» Exercise prompt: Reproduce exactly the span of lines beginning at the one with "Task: Click the 复制链接 copy link button" and ending at the last line of the data below, omitting pictures.

[Items listed in a dataset]
Content starts
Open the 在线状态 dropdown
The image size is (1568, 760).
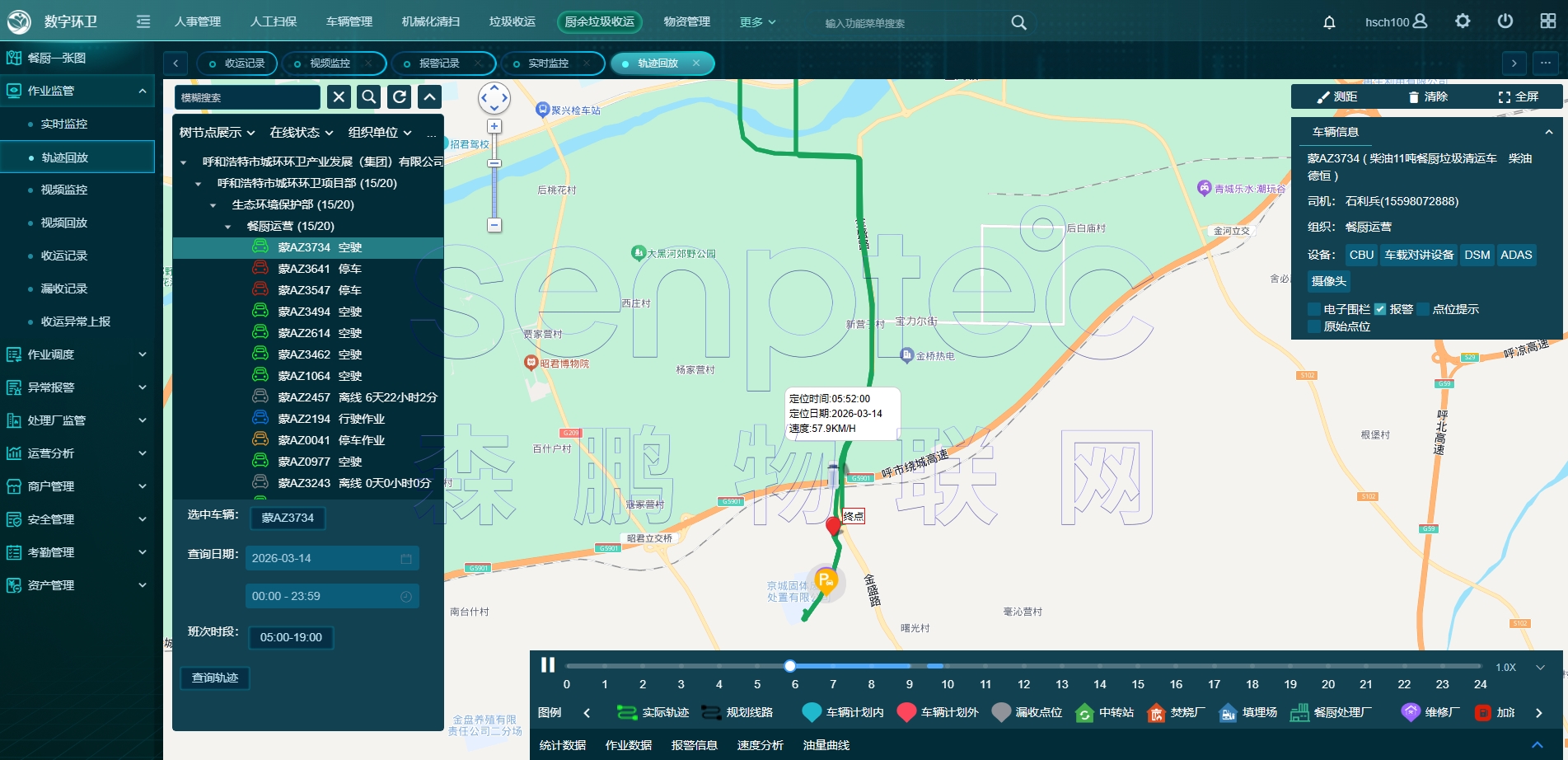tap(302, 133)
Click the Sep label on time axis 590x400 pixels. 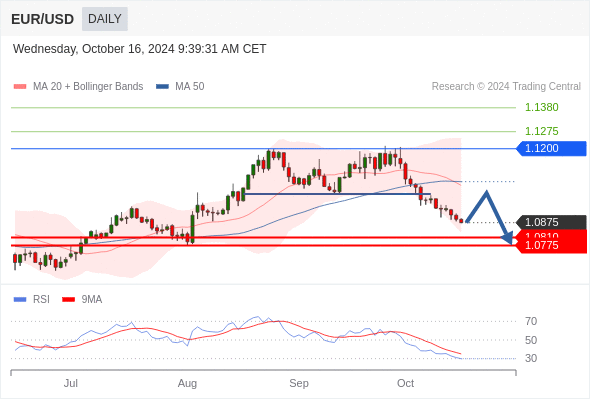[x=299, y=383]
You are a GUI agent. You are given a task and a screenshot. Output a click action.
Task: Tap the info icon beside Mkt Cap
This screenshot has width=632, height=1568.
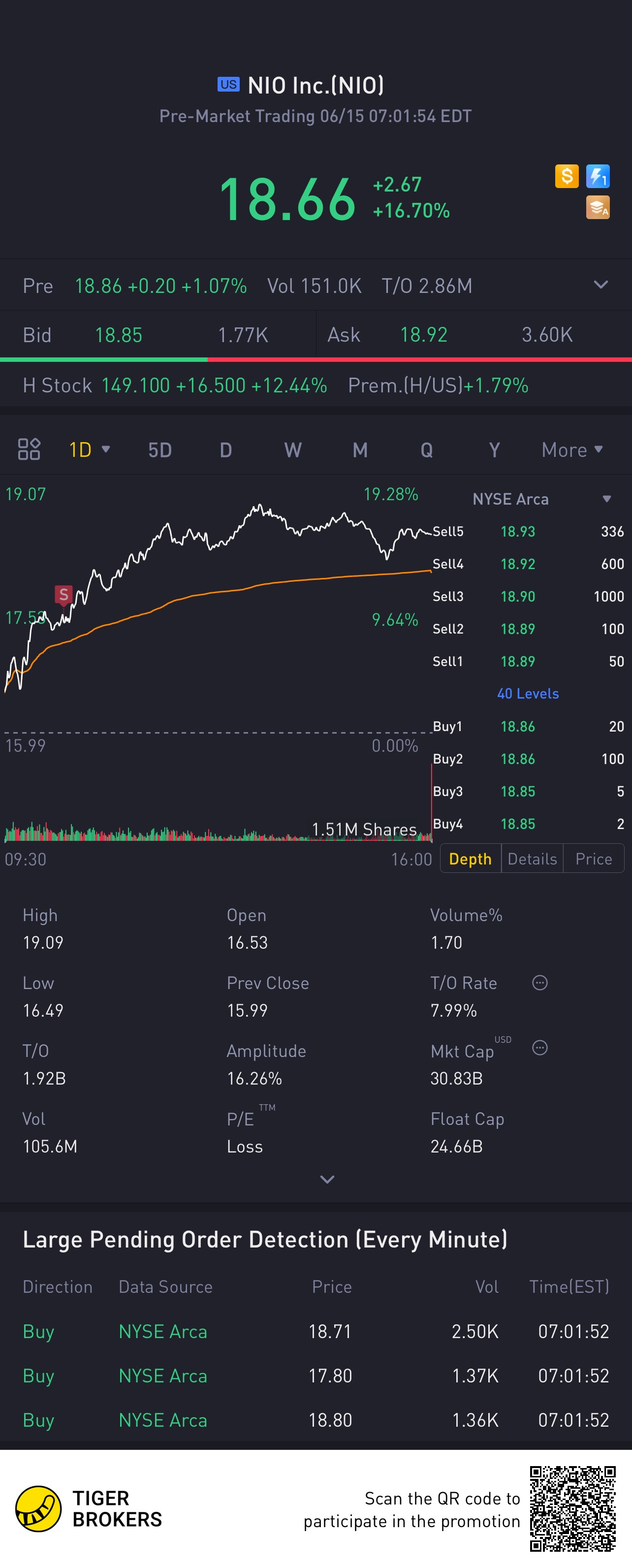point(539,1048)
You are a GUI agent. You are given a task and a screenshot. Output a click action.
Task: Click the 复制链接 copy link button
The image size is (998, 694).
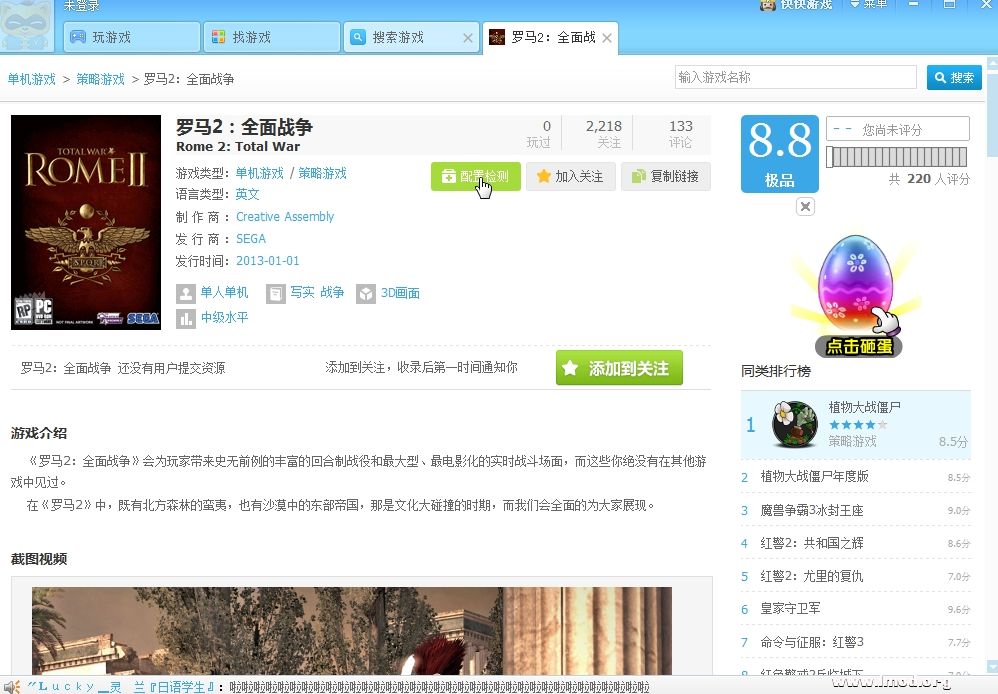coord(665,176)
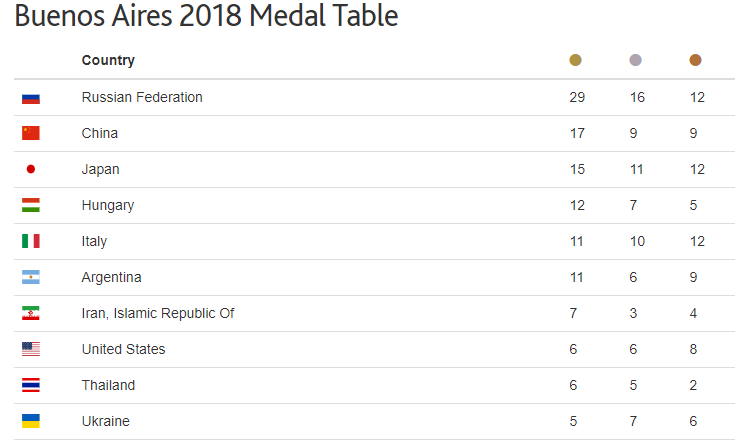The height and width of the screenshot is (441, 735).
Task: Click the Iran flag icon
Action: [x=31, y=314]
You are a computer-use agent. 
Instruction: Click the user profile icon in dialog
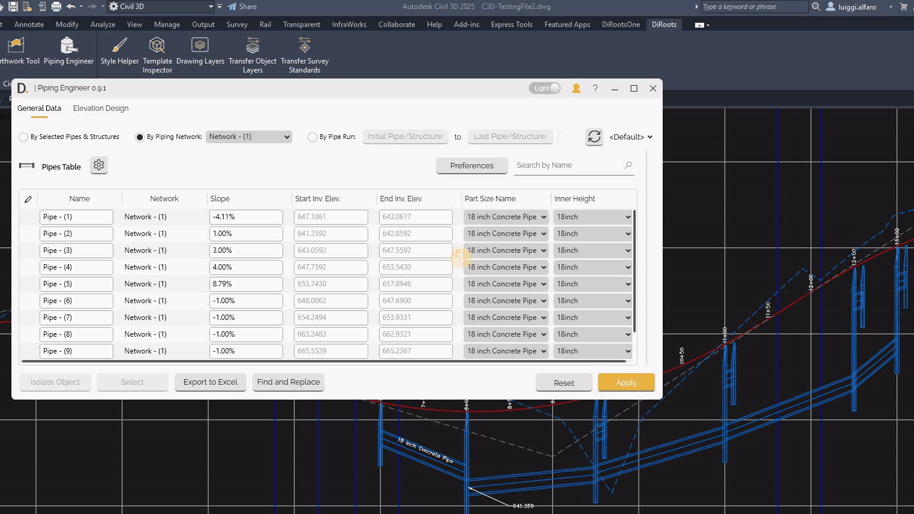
Content ends
» Exercise answer:
Task: Click the 复制链接 copy link button
The image size is (998, 694).
coord(665,176)
The height and width of the screenshot is (441, 735).
Task: Click the Iran flag icon
Action: [x=31, y=314]
You are a computer-use agent. 
Instruction: Click the user profile icon in dialog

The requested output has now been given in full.